Sarsaparilla - Contraindications, Interactions, And Safety

To date, there have been no major contraindications, warnings, or side effects that are documented by studies regarding the use of sarsaparilla. However, avoiding excessive ingestion is still suggested as the plant’s saponins, if consumed in unusually high doses, may be harmful and can cause gastrointestinal irritation. Research on its toxicology profile has also been scarce, providing little information, especially on the safety of its use during pregnancy and lactation.


[1] T. She, C. Zhao, J. Feng, L. Wang and e. al., "Sarsaparilla (Smilax glabra rhizome) extract inhibits migration and invasion of cancer cells by suppressing TGF-β1 pathway," PLoS One, vol. 10, no. 3, p. e0118287, 2015.

[2] F. Sa, J. Gao, K. Fung and e. al., "Anti-proliferative and pro-apoptotic effect of Smilax glabra Roxb. extract on hepatoma cell lines," Chemico-Biological Interactions, vol. 171, no. 1, p. 1–14, 2008.

[3] "Smilax glabra," EOL: Encyclopedia of Life.

[4] A. Itharat, K. Srikwan, S. Ruangnoo and P. Thongdeeying, "Anti-allergic activities of Smilax glabra rhizome extracts and its isolated compounds," Journal of the Medical Association of Thailand, vol. 98, no. Suppl 3, p. S66–S74, 2015.

[5] Y. Yi and e. al., "Studies on the chemical constituents of Smilax glabra," Yao Xue Xue Bao, vol. 33, no. 11, p. 873–875, 1998.

[6] T. She, L. Qu, L. Wang and e. al., "Sarsaparilla (Smilax glabra rhizome) extract inhibits cancer cell growth by S phase arrest, apoptosis, and autophagy via redox-dependent ERK1/2 pathway," Cancer Prevention Research, vol. 8, no. 5, p. 464–474, 2015.

[7] S. Xu, M. Shang, G. Liu, F. Xu and e. al., "Chemical constituents from the rhizomes of Smilax glabra and their antimicrobial activity," Molecules, vol. 18, no. 5, p. 5265–5287, 2013.

[8] L. Ooi, E. Wong, L. Chiu, S. Sun and V. Ooi, "Antiviral and anti-proliferative glycoproteins from the rhizome of Smilax glabra Roxb (Liliaceae)," The American Journal of Chinese Medicine, vol. 36, no. 1, p. 185–195, 2008.

[9] G. Hao, J. Zheng, R. Huo and e. al., "Smilax glabra Roxb targets Aktp-Thr308 and inhibits Akt-mediated signaling pathways in SGC7901 cells," Journal of Drug Targeting, vol. 24, no. 6, p. 557–565, 2016.

[10] C.-l. Lu, W. Zhu, M. Wang, X.-j. Xu and C.-j. Lu, "Antioxidant and anti-inflammatory activities of phenolic-enriched extracts of Smilax glabra," Evidence-Based Complementary and Alternative Medicine, vol. 2014, p. 8, 2014.

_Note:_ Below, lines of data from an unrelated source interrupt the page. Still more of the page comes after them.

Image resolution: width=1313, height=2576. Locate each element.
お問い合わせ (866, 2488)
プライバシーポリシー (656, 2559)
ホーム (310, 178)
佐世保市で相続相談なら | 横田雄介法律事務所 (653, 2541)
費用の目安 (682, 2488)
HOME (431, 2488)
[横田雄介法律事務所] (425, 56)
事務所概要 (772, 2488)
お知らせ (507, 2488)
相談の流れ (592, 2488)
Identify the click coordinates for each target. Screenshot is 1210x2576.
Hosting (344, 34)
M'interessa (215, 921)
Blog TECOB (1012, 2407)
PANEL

[11] J. Jiang and Q. Xu, "Immunomodulatory activity of the aqueous extract from rhizome of Smilax glabra in the later phase of adjuvant-induced arthritis in rats," Journal of Ethnopharmacology, vol. 85, no. 1, p. 53–59, 2003.

[12] T. Fukunaga, T. Miura, K. Furuta and A. Kato, "Hypoglycemic effect of the rhizomes of Smilax glabra in normal and diabetic mice," Biological and Pharmaceutical Bulletin, vol. 20, no. 1, p. 44–46, 1997.